Online retail is not a bad thing and it is clearly the future for a huge percentage of domestic spending. The bad thing is the Government’s inability—after years of notice, for online is not a new phenomenon—to recognise the twin neglects of taxing the profits of online and of fairness in the spread of rates between the high street and that sector. Subsection (2)(d) of the amendment requires that the report address the impact of the revaluation timing on local authority finances. Rates are a critical ingredient in local authority finance, but unfortunately the funding gap that the next revaluation will create will lead to a difficult political challenge: how to replace the fall in rates funding—another reason to delay the reform so desperately needed.

Subsection (2)(e) addresses the subject of waiting lists for appeals, which I mentioned earlier. This has become critical.
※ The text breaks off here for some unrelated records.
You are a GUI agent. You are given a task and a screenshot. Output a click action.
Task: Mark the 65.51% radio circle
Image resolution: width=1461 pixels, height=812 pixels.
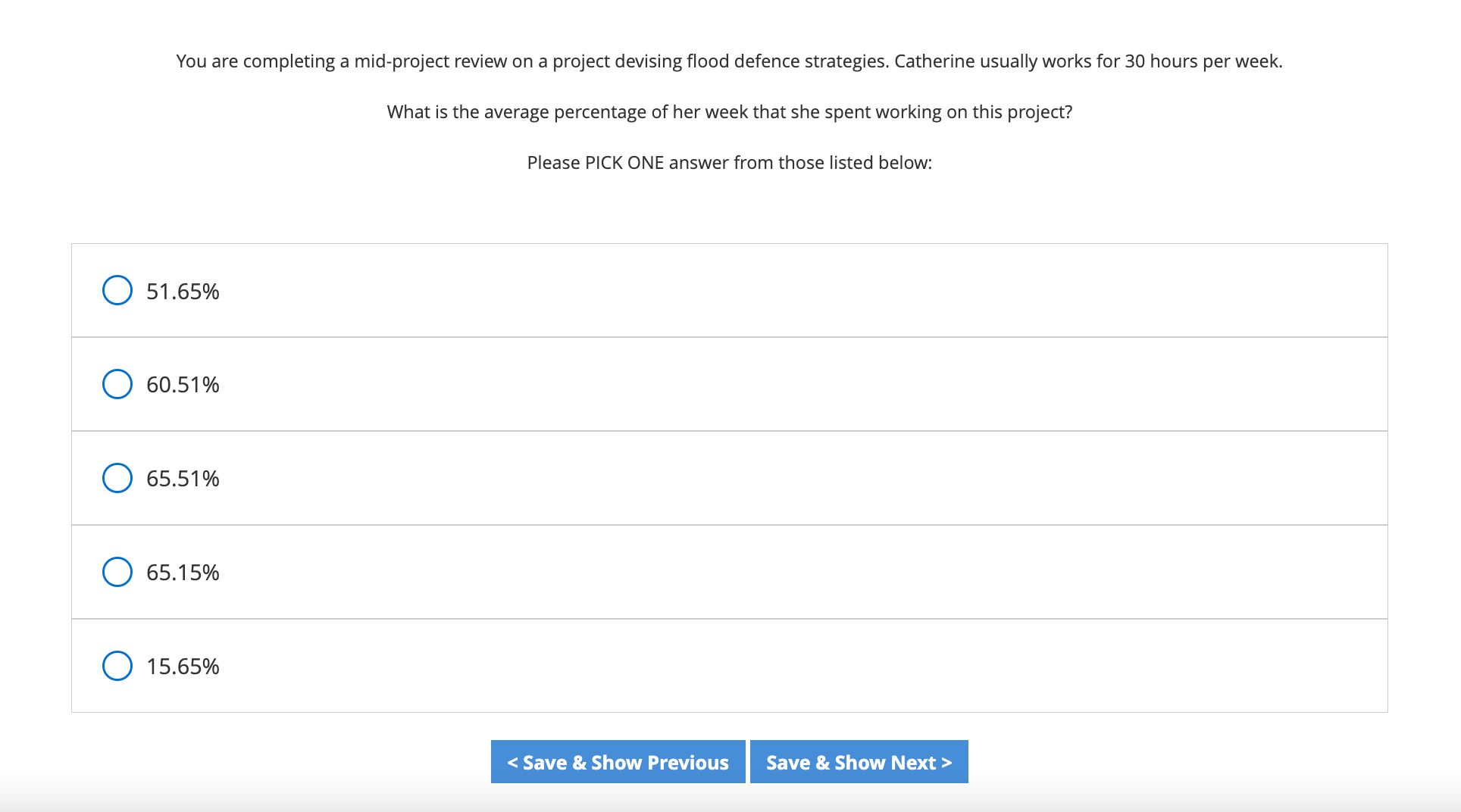[x=117, y=478]
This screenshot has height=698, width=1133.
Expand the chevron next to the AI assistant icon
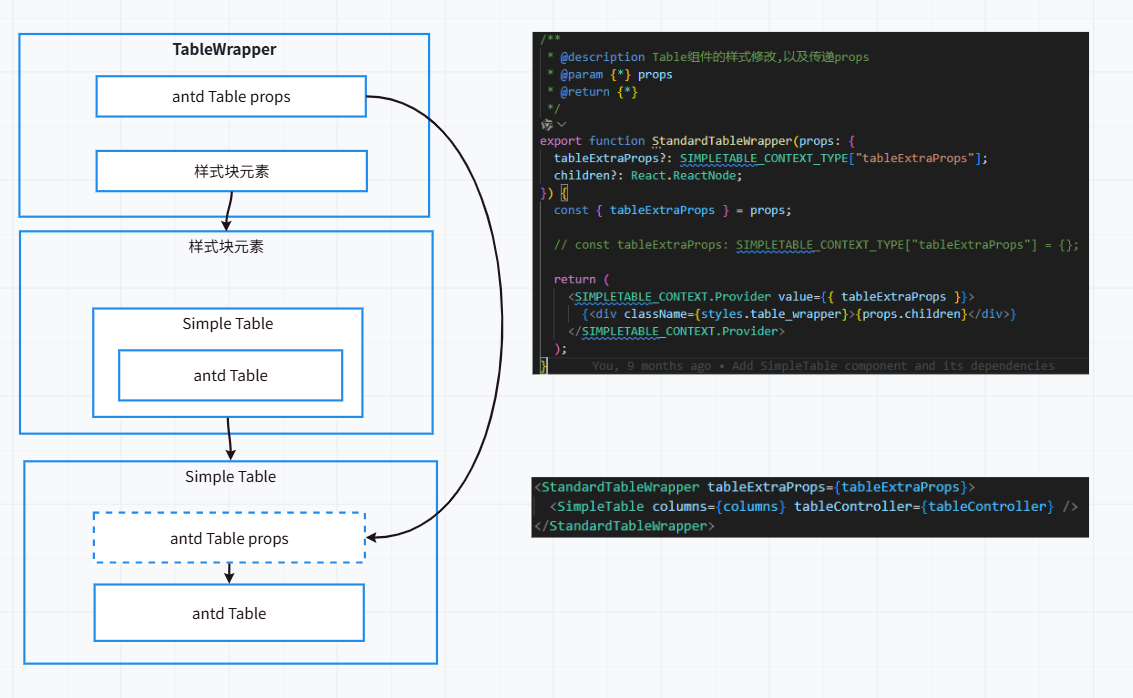click(561, 124)
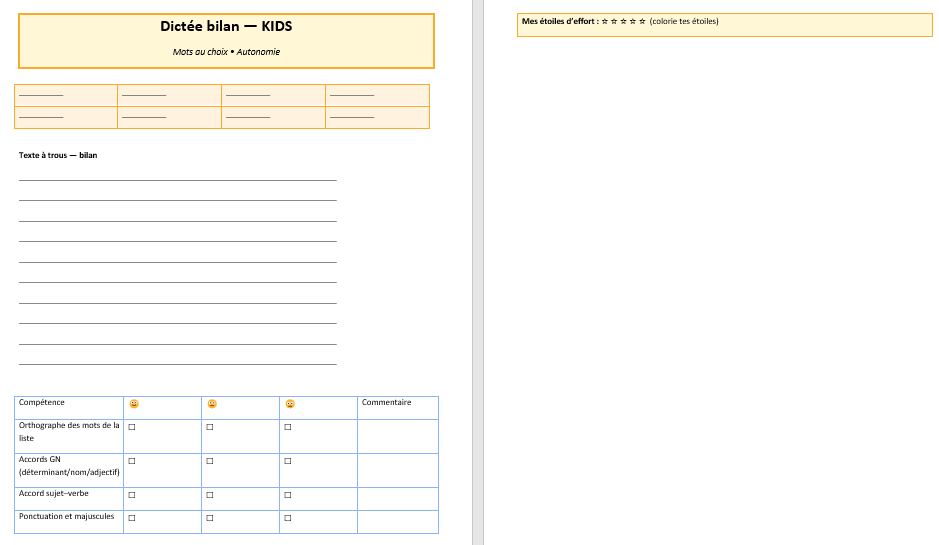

Waiting list delays are themselves enough to put many out of business—a good example of shooting ourselves in the foot of local authority funding. The end result will be worse.

I must refer also to the fundamental review—a story of delay. It is most disappointing, in that the most vulnerable ratepayers can hardly speak for themselves. This delay will be the death of many small, innovative and hardworking businesses, the very ones the Government claim to champion. Should the noble Lord, Lord Kennedy of Southwark, press for a Division on this amendment, I will certainly support it. But my greatest concern is that the valuation date for the revised NDR lists has been chosen at a point in the market cycle that provides no evidence. In my 40-odd years in this profession, I have seen highs and lows in the rental value market cycle, but I have never seen paralysis. Paralysis is what we now have in the rental market from which the rate levels are derived. It will probably lead, as I explained in Committee, to a huge mass of rating appeals. I ask the Minister to take these comments back to the Government, but I fear that it is too late.